A growing number of parents are speaking out after the Child Maintenance Service (CMS) incorrectly seized thousands of pounds from their bank accounts, often for debts that were years old or already resolved.
Maths teacher John Hammond, 56, from Peterborough, was shocked to discover nearly £20,000 had been taken from his account by the CMS. His children were 25 and 28, and his child support arrangement had ended more than a decade ago. "I was convinced that it was a scam," he said.

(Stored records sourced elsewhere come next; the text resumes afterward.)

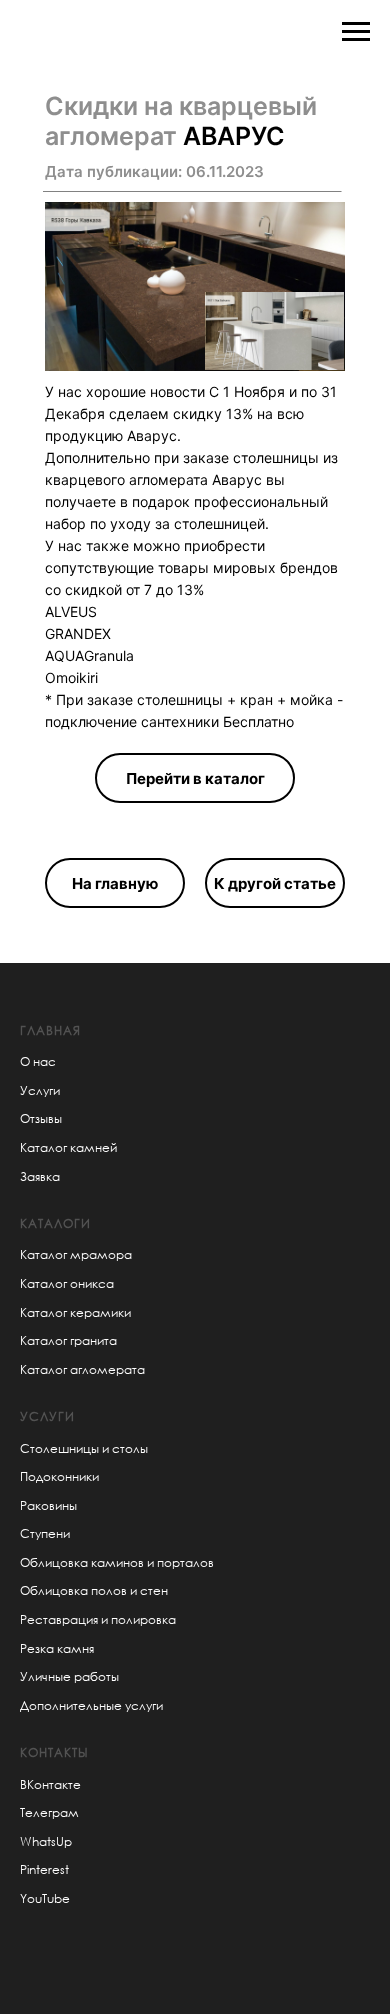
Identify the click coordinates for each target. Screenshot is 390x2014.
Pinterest (44, 1869)
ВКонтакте (50, 1784)
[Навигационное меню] (356, 32)
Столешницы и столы (84, 1448)
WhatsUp (46, 1841)
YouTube (45, 1898)
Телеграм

Hammond's ordeal began in 2002 when the now-defunct Child Support Agency (CSA) told him he owed £947 but decided not to collect it. In 2019, the CMS claimed he owed almost £19,000. Despite disputing it, the CMS obtained court orders and took £19,269 from his account in December 2020. He won his appeal a year later, getting the money back plus £8,000 in costs, but legal fees left him £6,000 out of pocket. "Even when you're proved right it doesn't feel like justice. It just feels like you've survived it," he said.
Similarly, Richard George, 63, from Devon, found £18,800 had been taken from his bank. In 2016, a tribunal had overturned a CSA decision, writing off over £16,000 in arrears. But in 2019, the CMS took £18,800, later admitting the arrears should never have been carried over. "It's a bit like your last money... is taken by a scammer," he said. He got his money back in 2023 but said "the damage had already been done."
The BBC spoke to more than 30 parents who reported similar issues, often linked to long-concluded arrangements. A House of Lords report in October 2025 called the CMS formula "neither fair nor transparent" and described enforcement as "random, abusive and unregulated."
The Department for Work and Pensions (DWP), which runs the CMS, said it aims to arrange voluntary payments and uses enforcement only when parents continue not to pay. The CMS manages 800,000 arrangements, and the DWP says assessment accuracy is "consistently close to 100%." However, in 2025, the CMS received 92,700 reconsideration requests, and almost a quarter of original decisions were changed.
Abigail Wood, chief executive of Gingerbread, a charity for single-parent families, said the CMS is "failing parents and children alike." Michelle Counley from the National Association for Child Support Action (NACSA) called for "serious investment and a joined-up way of working" to resolve disputes early.
Hammond and George are among those calling for an overhaul. "Getting the money back didn't feel like a victory. It was simply the end of a long fight to recover money that CMS had no right to take in the first place," Hammond said.